My girlfriend lived in the flat on her own for a while I was at university. On her first night in the flat she was playing music on a tiny cassette player while unpacking. No, she wasn’t playing it loudly. Shortly after she pressed play, the man from downstairs knocked on her door and asked, while staring at her chest, for her to turn the music down as his wife had a headache. Feeling intimidated by this huge man and not wanting to annoy her new neighbours, she obliged.

After I moved in, the trouble really started. Mostly, it was constant complaints about noise. They used to send us letters in which they described the noises that came from our flat. One memorable letter complained about the noise of ‘the toilet brush thrashing about the pan’. They wrote that they could hear me laughing (‘my boring guffaw’, they wrote). They made it very clear that they could hear everything we did – and I mean everything. I feel like I should point out that we were definitely not excessively noisy.

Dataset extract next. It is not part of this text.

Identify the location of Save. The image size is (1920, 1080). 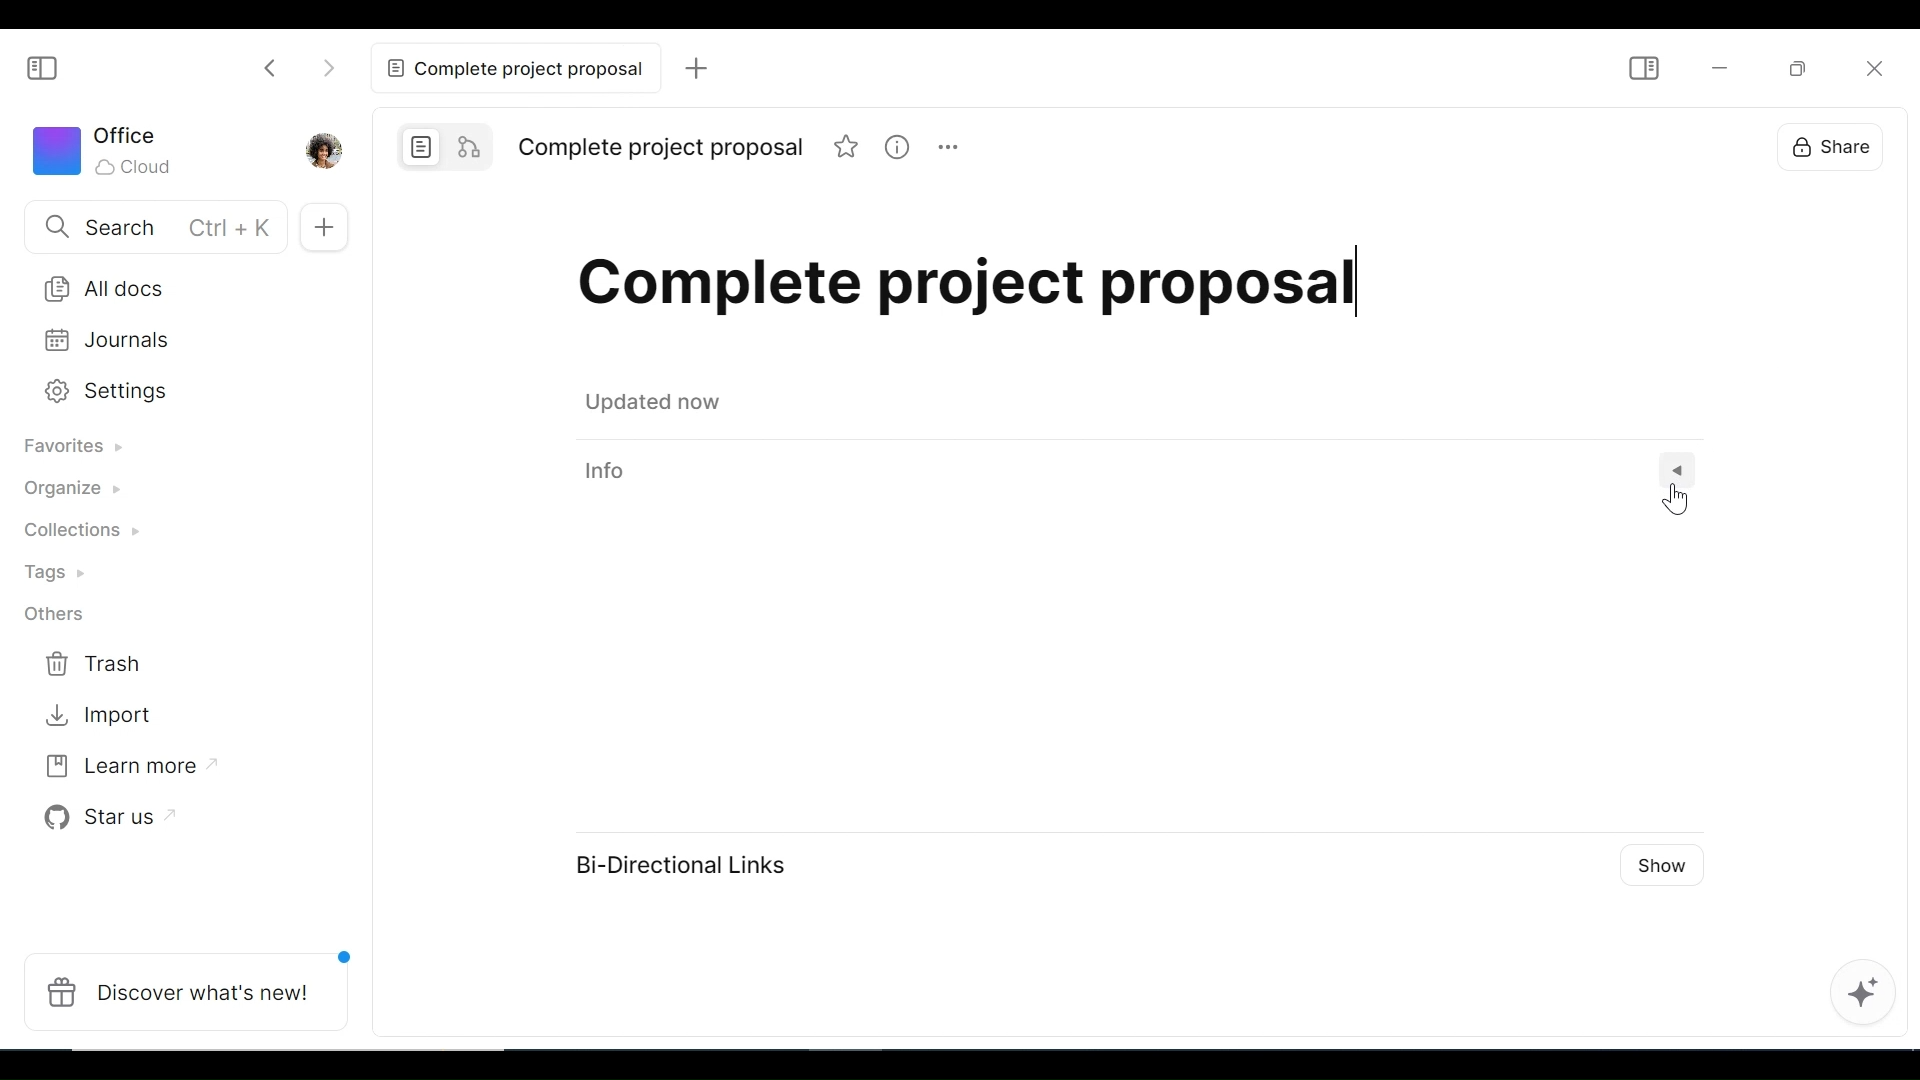
(658, 402).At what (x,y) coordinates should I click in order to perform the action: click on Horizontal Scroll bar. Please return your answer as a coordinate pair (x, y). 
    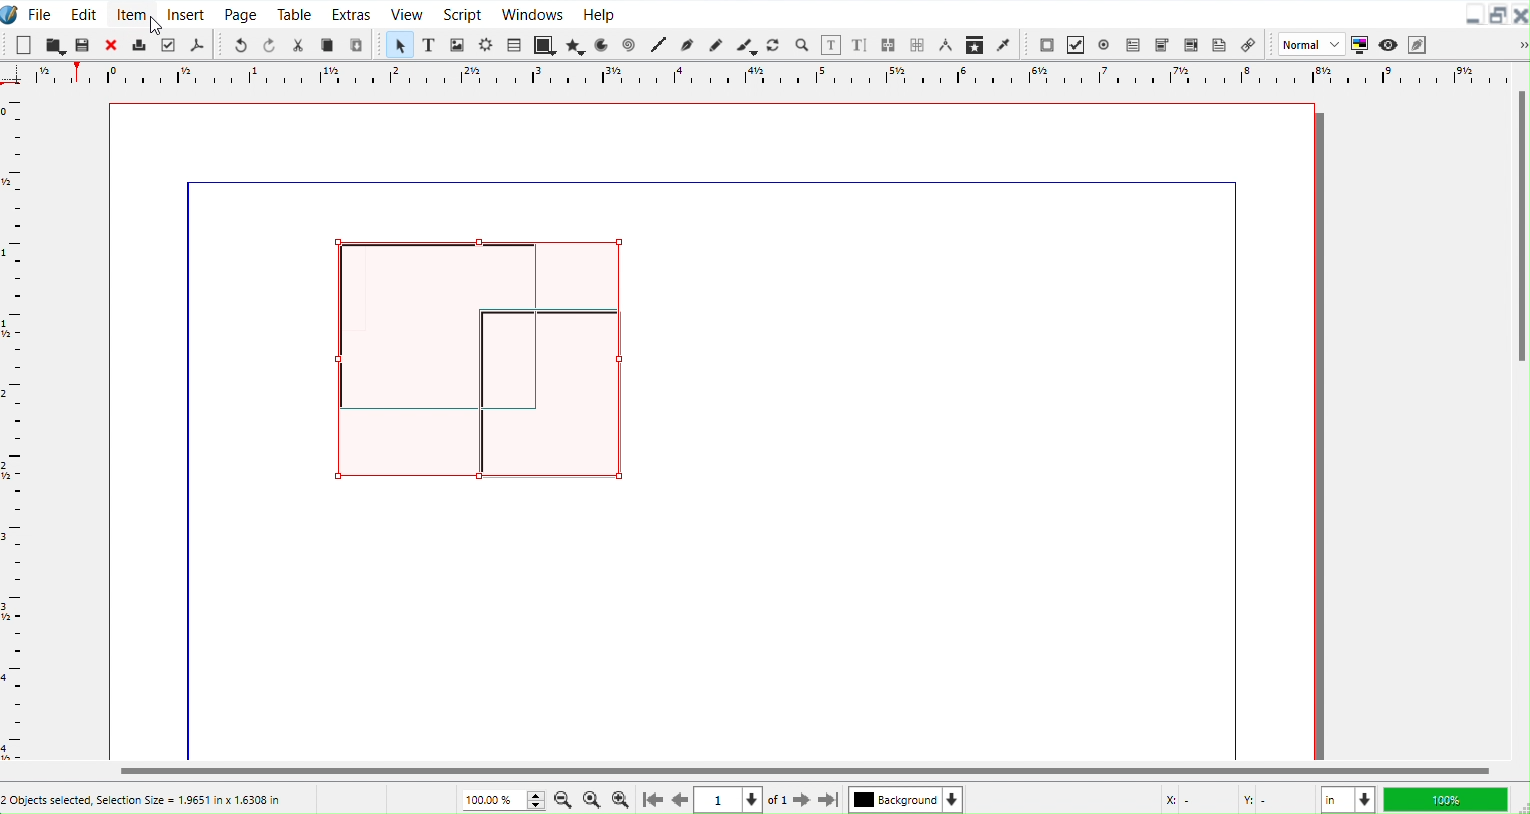
    Looking at the image, I should click on (764, 771).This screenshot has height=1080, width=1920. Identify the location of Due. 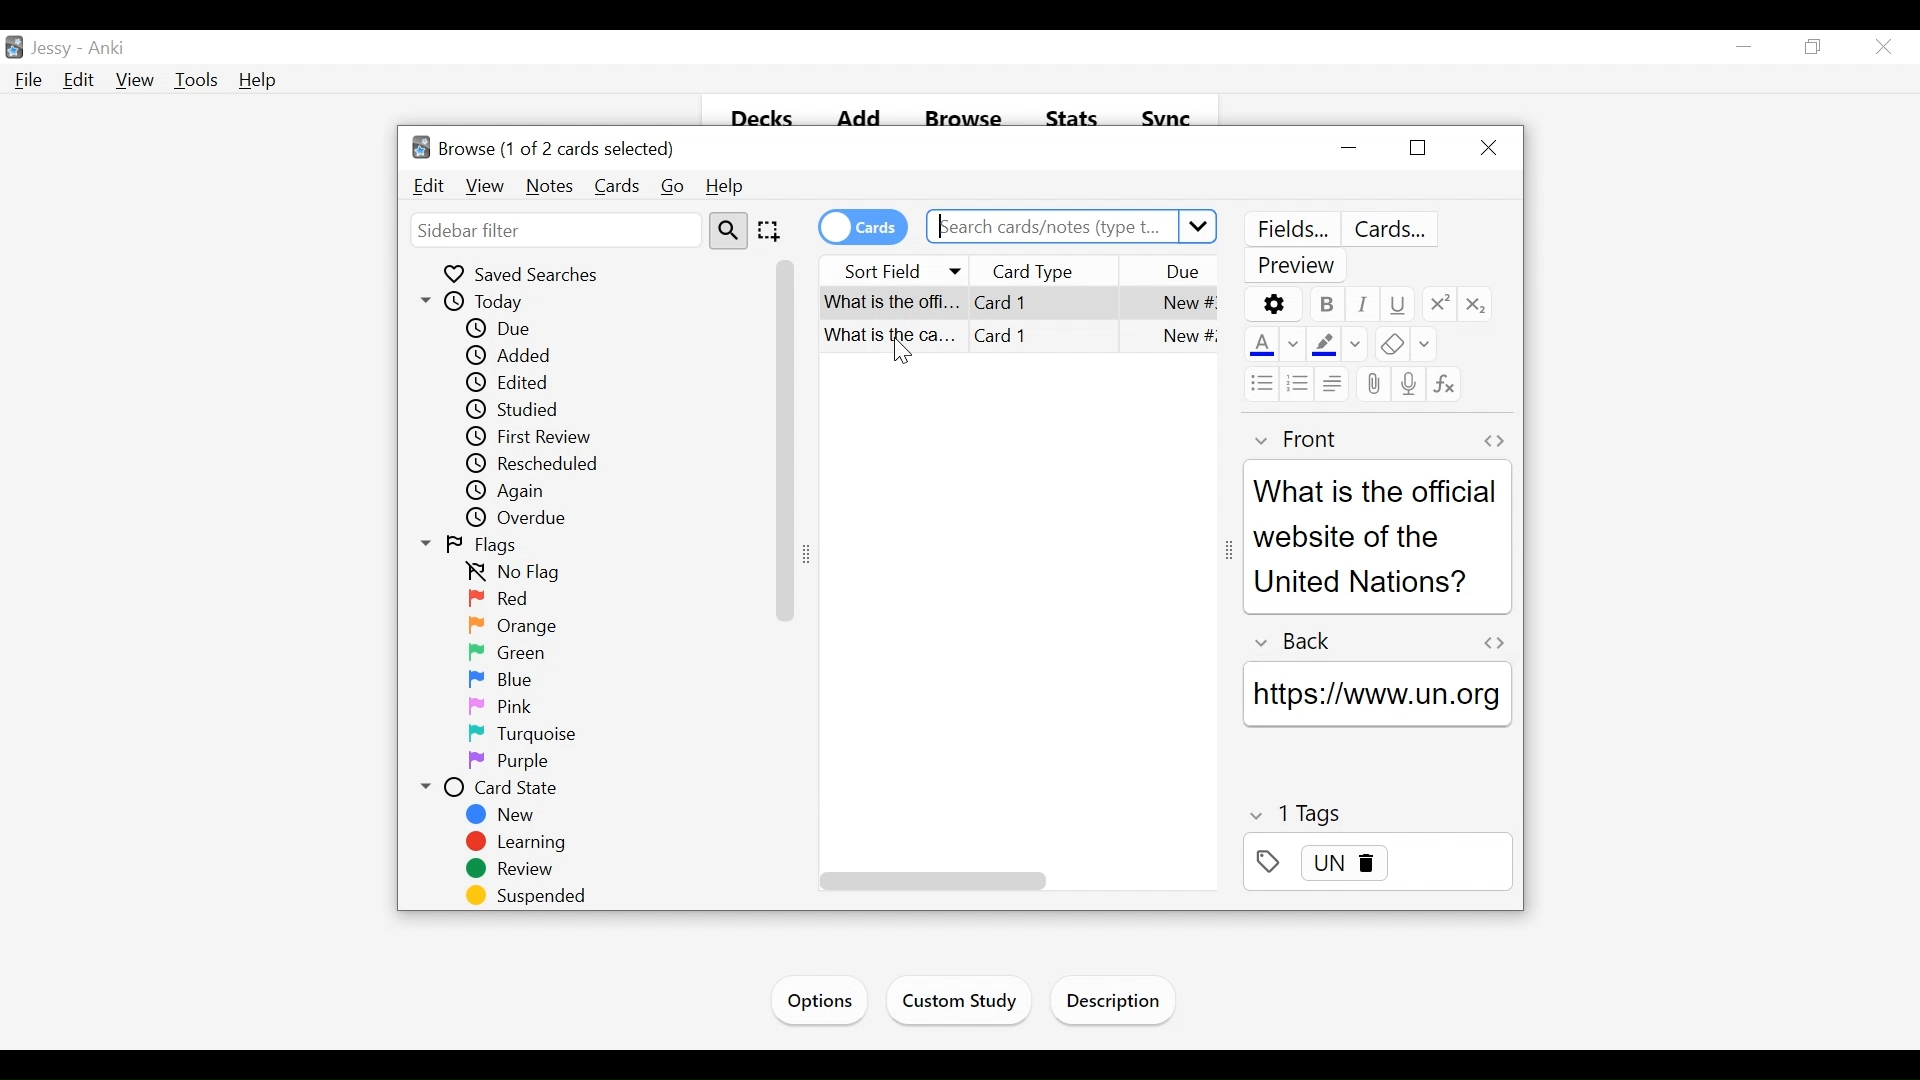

Then we started receiving hoax parcels. In those days, book clubs were popular, and we received a parcel of books from BCA, the biggest, containing such classics as Nancy Friday’s Women in Love, a pre-Fifty Shades of Grey work of true life erotica. We got BCA to send us the order form. The handwriting matched the writing on the complaint letters.

Cigarette butts were often shoved under our door. They constantly banged on the ceiling with a broom. Every time we put music on, they would start playing music much louder so we could hear it over ours. They were always lurking around, looking miserable and intimidating. Although they never threatened us, they made us feel on edge all the time, and we were blissfully relieved when we moved out after buying our own place.

Later, I started to imagine how far the harassment could have gone. Could your neighbours wreck your life if they set their minds to it? The seed of The Magpies was sewn. I wanted to write a scary novel that didn’t contain vampires or demons, but real monsters – the monsters who lurk in our society, causing stress and damage, and worse, to everyone around them.

And I tried to imagine what I would have done if my own nightmare neighbour situation had got a lot worse. How would I have fought back? Would I have fought, or run? I wanted to write a book about someone who is driven to the edge of despair, to act out of character, because of growing provocation. Many of the situations in the novel happened in my real life, but they are taken to an extreme in The Magpies.

I think everybody has had either a nightmare neighbour, or colleague, or some other acquaintance; the kind of person who you wish would cease to exist. Crammed together in cities and towns, in flats and small houses, we are forced to deal with other people. They say that ‘hell is other people’. In The Magpies, I have taken that saying to its extreme.

I hope readers enjoy it far more than I enjoyed living upstairs from the couple from hell.